Now Ford of Australia has spilled the beans on its facelifted MY19 Ranger line-up, which gets styling updates, additional driver assist gadgets, a new 2-litre twin-turbodiesel (as per the Raptor), a 10-speed automatic gearbox and an enhanced chassis.
Ford South Africa has confirmed that local models will be upgraded in 2019, but exact details and launch timing have yet to be confirmed.
Given that our range has always closely mirrored that offered in Australia, it’s a fairly logical assumption that we’ll be seeing similar updates.
Although only two frontal pictures have been released thus far, it is clear to see that the changes are rather minor, the highlights being a new grille that resembles some versions of the US-spec Ranger, as well as a revised lower bumper, while XLT and Wildtrak versions get HID headlights and LED daytime running lights. Ford has also made minor trim changes inside the cabin.
Raptor engine now offered in XLT, Wildtrack
Yet the biggest news is that Ford’s new 2-litre twin-turbodiesel engine, first announced along with the Raptor earlier this year, will also be offered in XLT and Wildtrak models. The advanced new engine, which produces 157kW and 500Nm, is paired with Ford’s 10-speed torque converter automatic gearbox.

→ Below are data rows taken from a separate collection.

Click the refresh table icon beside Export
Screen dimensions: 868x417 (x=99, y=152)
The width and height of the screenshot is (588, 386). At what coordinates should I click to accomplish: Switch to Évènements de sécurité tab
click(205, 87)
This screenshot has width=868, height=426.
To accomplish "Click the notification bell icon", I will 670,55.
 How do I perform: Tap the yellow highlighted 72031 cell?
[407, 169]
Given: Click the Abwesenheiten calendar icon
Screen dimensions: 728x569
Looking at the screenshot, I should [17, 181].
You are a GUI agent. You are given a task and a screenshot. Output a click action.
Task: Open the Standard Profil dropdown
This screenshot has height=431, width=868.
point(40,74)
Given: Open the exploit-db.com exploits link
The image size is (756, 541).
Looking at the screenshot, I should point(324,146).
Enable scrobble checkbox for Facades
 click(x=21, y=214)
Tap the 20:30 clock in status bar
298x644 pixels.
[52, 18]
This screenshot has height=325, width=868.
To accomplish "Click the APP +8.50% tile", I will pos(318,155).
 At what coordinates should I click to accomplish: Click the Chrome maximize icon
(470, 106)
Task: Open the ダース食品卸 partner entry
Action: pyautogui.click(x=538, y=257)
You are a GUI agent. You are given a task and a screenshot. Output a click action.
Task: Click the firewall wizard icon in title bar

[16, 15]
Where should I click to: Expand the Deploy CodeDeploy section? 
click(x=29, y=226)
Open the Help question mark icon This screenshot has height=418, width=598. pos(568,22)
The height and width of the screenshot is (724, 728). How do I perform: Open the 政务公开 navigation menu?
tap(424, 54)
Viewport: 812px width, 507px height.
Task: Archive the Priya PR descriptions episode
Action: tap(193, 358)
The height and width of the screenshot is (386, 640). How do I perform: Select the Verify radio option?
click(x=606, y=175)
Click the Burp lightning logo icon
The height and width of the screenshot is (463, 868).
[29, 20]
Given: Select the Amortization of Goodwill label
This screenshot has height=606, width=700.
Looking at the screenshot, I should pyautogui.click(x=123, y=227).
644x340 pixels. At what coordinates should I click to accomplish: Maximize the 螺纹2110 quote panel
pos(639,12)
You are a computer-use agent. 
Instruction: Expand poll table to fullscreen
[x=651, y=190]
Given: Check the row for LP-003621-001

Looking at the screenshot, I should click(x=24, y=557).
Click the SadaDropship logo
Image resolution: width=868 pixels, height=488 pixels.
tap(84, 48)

Although the exact South African model mix has yet to be announced, Ford SA has previously confirmed that the new 2-litre, which will be built locally, will also power other models in the range (in addition to Raptor).
Ford is not giving up on the current ‘tried and tested’ engines, however, with the existing 3.2-litre five-cylinder (147kW/470Nm) and 2.2-litre four-cylinder (118kW/385Nm) turbodiesel engines being carried over from the previous range to complement the new engine.
New driver-assist gadgets
A raft of new driver assist gadgets becomes available on Aussie-spec MY19 Rangers, including Pre-Collision Assist with Vehicle and Pedestrian Detection and Autonomous Emergency Braking, as well as Traffic Sign Recognition and, for the first time in the segment, Ford’s ‘Active Park Assist’ semi-autonomous parallel parking assistant.
Also in place to make life easier for the wider audience that Ford is targeting here is an ‘easy-lift’ tailgate mechanism for which Ford claims a 70 percent reduction in the effort needed to lift the tailgate.
In addition, Ford has made suspension changes across the range, aimed at improving the ride and reducing body roll.
As mentioned, any possible local changes are still to be confirmed, but we will keep you in the loop.